ACTIVITY: Please reproduce all entries word for word, leaving every image behind.

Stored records
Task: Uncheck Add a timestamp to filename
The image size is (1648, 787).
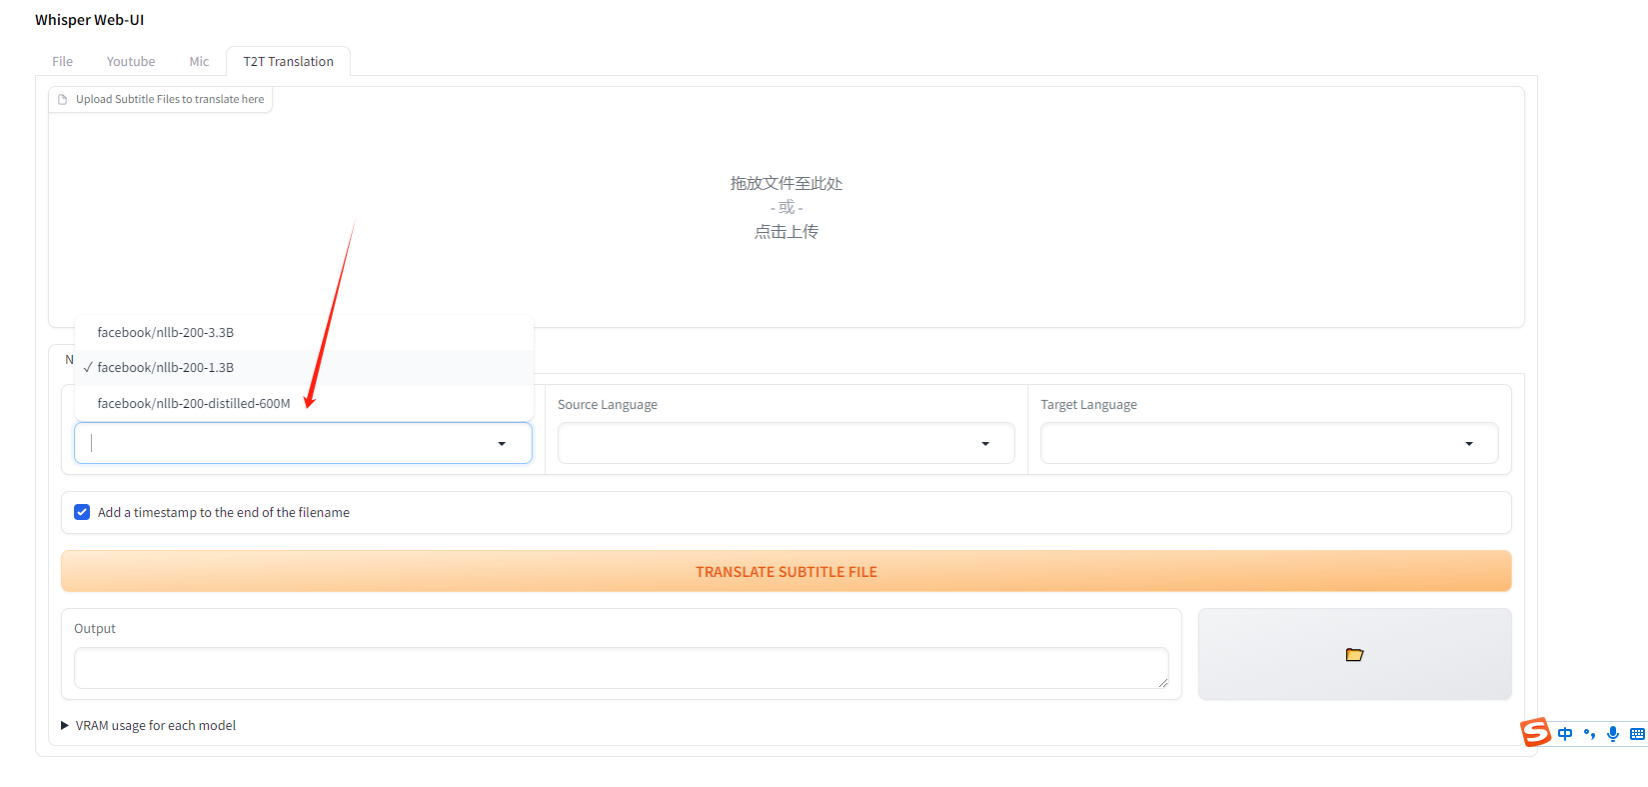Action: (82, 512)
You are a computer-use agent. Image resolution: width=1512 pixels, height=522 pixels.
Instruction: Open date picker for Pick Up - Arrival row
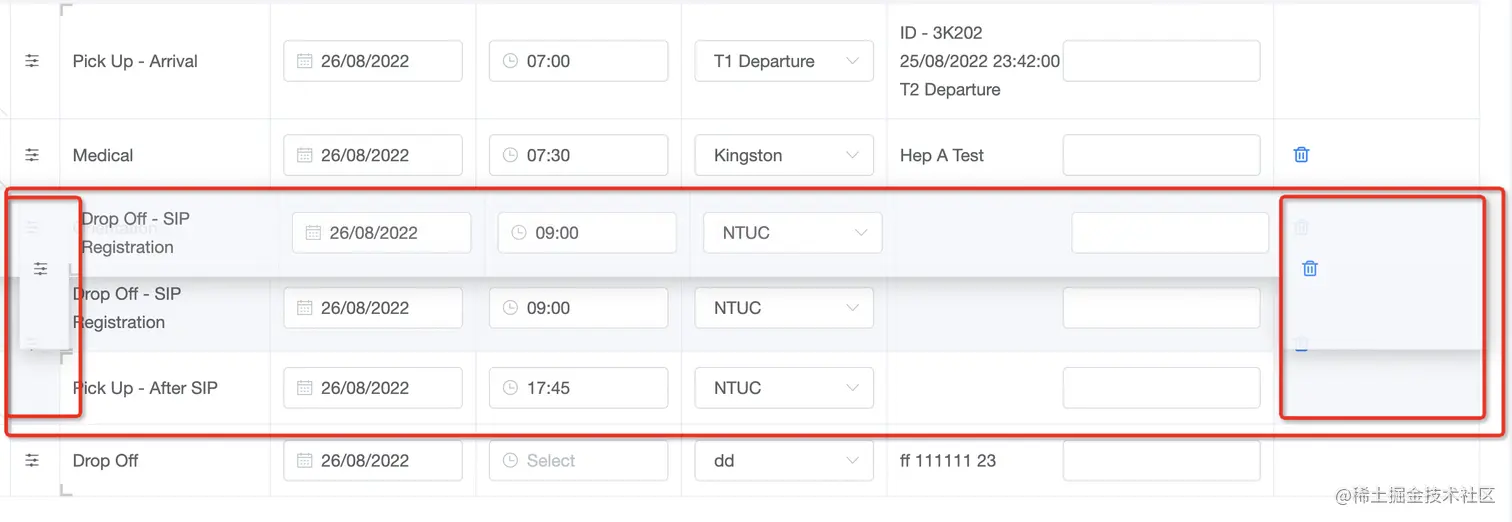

ANSWER SECTION:
Task: Uncheck Add a timestamp to filename
The image size is (1648, 787).
Action: (82, 512)
You are a computer-use agent. Image resolution: width=1512 pixels, height=522 pixels.
Instruction: Open date picker for Pick Up - Arrival row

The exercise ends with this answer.